There were no secrets in this house.  None, none whatsoever.  My husband was the birth uncle who became the adopted father.  The biological mother was my husband's sister.  Not a very uncommon situation these days.  Way different than years before, way different.

We never kept one truth regarding the circumstances of the "button's family".  I was never going to burden my son with the hidden truth.  It was his life, his right to know about it.  It wasn't my right to keep it from him.

When Franklin and I were researching wellness camps, we were startled at the the number of camps that touted, "specializing in adopted males."  Later, during a therapy session, I asked the therapist about this.  She confidently  said that males have a hard time dealing with the fact that there mother gave them up.

Makes sense to me.  

Franklin and I have been the people that have bathed, read, put to bed, taught the button to ride a bike, hit the ball, swim, eat sushi, rough house, you name it, we did it.  We are his parents.  Our commitment to that child will kick any body's DNA in the ass, any day, anytime. 

Weeks ago, under bizarre circumstances, the button reconnected with  his biological mother and siblings.  We were not aware of this plan or meeting.  Ironically, we discovered this through the Internet, a face book photo.  

He is grown man.  Or so he thinks.  We would have encouraged him to make this connection later in life, when he was in a better place, when all of them were in a better place.  And, I don't really know where he is or the people that he is with. But I do know, he too has a constant companion, pot and booze.  

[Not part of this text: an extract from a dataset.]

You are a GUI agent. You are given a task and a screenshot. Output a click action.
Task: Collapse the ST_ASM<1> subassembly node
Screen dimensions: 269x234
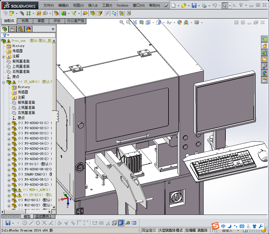[x=3, y=82]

Just like my dad, dad number one, I know very little about my son anymore.  I learn the where abouts of my sperm donor via the Internet and I learn the where abouts of my son via the Internet.  I know nothing about the people they surround themselves with or what they do.  I just know that alcohol and demons and torment haunt them during their sleep.  

And I see posts where others tout, "my brother, my uncle button" and I want to throw up in my mouth.  They have no idea what his favorite color is, favorite food, movie, the importance of only one sheet on the bed, the fan direction, nothing, just that they might share a little DNA.

  Someday, maybe love and hope will conquer the pain of addiction. 

These are the dads that have cleaned up Big messes, not little bike wreck scrapes, Big messes.  These are the dads who could have walked away but really knew what it meant to "commit and not quit", these are the dads who earn love and respect and just don't expect it because of matching blood types. 

So ironic that if was my adopted dad who made me want to adopt a child.  I have no idea where either are and both are filled with torment.  And both couldn't cope so they bolted away from the people who loved them.  Unreal.  

Today, I told myself to get back and think of five happy memories of all these men in my life,  I did.

Sometimes I feel like my husband got so screwed over.  He rescued his sister's child because she couldn't cope, and while she too chose alcohol to be her friend, in the end, my son was angry at Franklin because Franklin was not her.

Our story is very common today.  Alcoholism, substance abuse and just not being able to cope is an epidemic.

But love and hope and not giving up on a commitment is also an epidemic.  A stronger epidemic, one that has been around since the beginning of time.